Radiotherapy has been used for many years, but most of the treatments have been done with X-rays (photons). X-rays are successful in destroying tumours but they also destroy healthy tissue around the tumour. This is because the penetrating power of X-rays decreases exponentially with increasing depth. This means the X-rays deposit most of their energy near the surface of the body. If the tumour is deep-seated, this presents a problem
Protons, being particles instead of rays, slow down much faster than X-rays. Their power, however, does not decrease exponentially (as it does for X-rays). Instead, they deposit more energy as they slow down, culminating in a peak (called a Bragg peak [top graph]). The depth at which the peak occurs can be controlled by the amount of energy the protons are given by the accelerator. Accelerated proton beams can be very precisely controlled.
|The plot on the left shows the sharp Bragg peak of 70 MeV protons stopping in water. This peak can be spread out over the depth of the tumour using a rotating modulator wheel. The plot on the right displays a lateral scan of the proton beam defined by a 20 mm collimator, showing the sharp fall-off dose at the edges.|
Protons deposit their energy near the end of their path and have little lateral scatter. Therefore the beam energy can be precisely delivered to the tumour volume without seriously harming surrounding tissues or adjacent critical organs.

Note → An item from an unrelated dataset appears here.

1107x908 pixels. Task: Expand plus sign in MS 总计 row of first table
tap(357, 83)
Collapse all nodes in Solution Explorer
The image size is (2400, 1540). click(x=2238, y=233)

Proton beam therapy has demonstrated success for the treatment of selected tumours. More than 90,000 patients have been treated with protons or light ions in research laboratories or hospitals around the world. At TRIUMF, we only have the necessary equipment available to treat eye tumours. Patients who require proton therapy for other tumours have to travel to other centres outside of Canada for their treatment. Referrals to these centres are made through the BC Cancer Agency.
To date more than 50% of proton beam treatments have been used for malignant melanoma of the eye. The precise dose localization with protons allows a uniform dose to be delivered to the tumour while sparing the nearby structures such as the lens and optic nerve. The alternative therapies are removal of the eye (enucleation) or radioactive plaque therapy. The ophthalmologist, in consultation with the radiation oncologist and the patient, decides on the preferred course of treatment. Proton treatments are delivered in four daily fractions.